→ **Directions**
Rewrite the lines starting with the one containing "Image resolution: width=193, height=752." and going on through the one containing "Wrinkle Resistant /", changing "Resistant" to "Proof" and leaving everything else unchanged.

→ **Entries supplied**
########################################

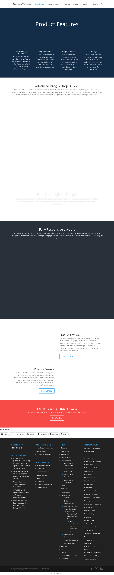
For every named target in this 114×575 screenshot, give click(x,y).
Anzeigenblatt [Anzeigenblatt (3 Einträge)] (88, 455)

########################################

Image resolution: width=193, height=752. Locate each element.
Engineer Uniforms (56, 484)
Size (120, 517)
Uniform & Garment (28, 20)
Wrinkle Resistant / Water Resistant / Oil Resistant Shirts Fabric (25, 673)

########################################

→ **Output below**
Image resolution: width=193, height=752. Locate each element.
Engineer Uniforms (56, 484)
Size (120, 517)
Uniform & Garment (28, 20)
Wrinkle Proof / Water Proof / Oil Proof Shirts Fabric (25, 673)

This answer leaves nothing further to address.